What you have to do: Pick out each line in the records below that contains the word "Rear". Matching is case-sensitive.

Given information:

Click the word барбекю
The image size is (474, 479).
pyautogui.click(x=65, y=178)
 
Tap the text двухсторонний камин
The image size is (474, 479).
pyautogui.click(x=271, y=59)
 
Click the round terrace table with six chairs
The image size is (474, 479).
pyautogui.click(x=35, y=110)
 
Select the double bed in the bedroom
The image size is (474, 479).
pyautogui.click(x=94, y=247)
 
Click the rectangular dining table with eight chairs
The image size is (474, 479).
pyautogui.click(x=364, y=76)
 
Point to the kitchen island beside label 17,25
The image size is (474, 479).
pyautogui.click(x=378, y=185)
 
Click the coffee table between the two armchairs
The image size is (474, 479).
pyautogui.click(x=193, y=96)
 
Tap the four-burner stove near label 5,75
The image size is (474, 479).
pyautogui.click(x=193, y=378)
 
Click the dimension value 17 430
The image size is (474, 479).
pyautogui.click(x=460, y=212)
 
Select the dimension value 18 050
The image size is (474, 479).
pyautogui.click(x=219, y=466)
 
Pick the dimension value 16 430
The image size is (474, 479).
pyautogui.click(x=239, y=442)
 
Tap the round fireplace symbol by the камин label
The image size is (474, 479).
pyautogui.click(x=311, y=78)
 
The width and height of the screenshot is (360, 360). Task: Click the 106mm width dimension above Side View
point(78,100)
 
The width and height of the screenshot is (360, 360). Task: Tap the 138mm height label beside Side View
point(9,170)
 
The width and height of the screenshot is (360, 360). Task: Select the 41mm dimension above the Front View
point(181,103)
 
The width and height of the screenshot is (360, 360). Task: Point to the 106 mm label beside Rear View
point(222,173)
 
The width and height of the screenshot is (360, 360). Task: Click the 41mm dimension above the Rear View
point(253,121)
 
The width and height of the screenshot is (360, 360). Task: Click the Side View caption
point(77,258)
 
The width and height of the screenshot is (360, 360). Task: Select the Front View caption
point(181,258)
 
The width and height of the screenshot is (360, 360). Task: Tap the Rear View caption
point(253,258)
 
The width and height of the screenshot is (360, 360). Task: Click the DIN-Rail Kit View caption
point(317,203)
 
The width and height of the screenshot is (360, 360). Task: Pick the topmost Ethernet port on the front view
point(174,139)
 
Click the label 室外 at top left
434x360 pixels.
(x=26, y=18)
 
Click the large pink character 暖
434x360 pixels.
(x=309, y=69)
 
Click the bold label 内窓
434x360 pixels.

Exercise result:
The width and height of the screenshot is (360, 360). Task: Point to the 106 mm label beside Rear View
The width and height of the screenshot is (360, 360). Task: Click the 41mm dimension above the Rear View
The width and height of the screenshot is (360, 360). Task: Tap the Rear View caption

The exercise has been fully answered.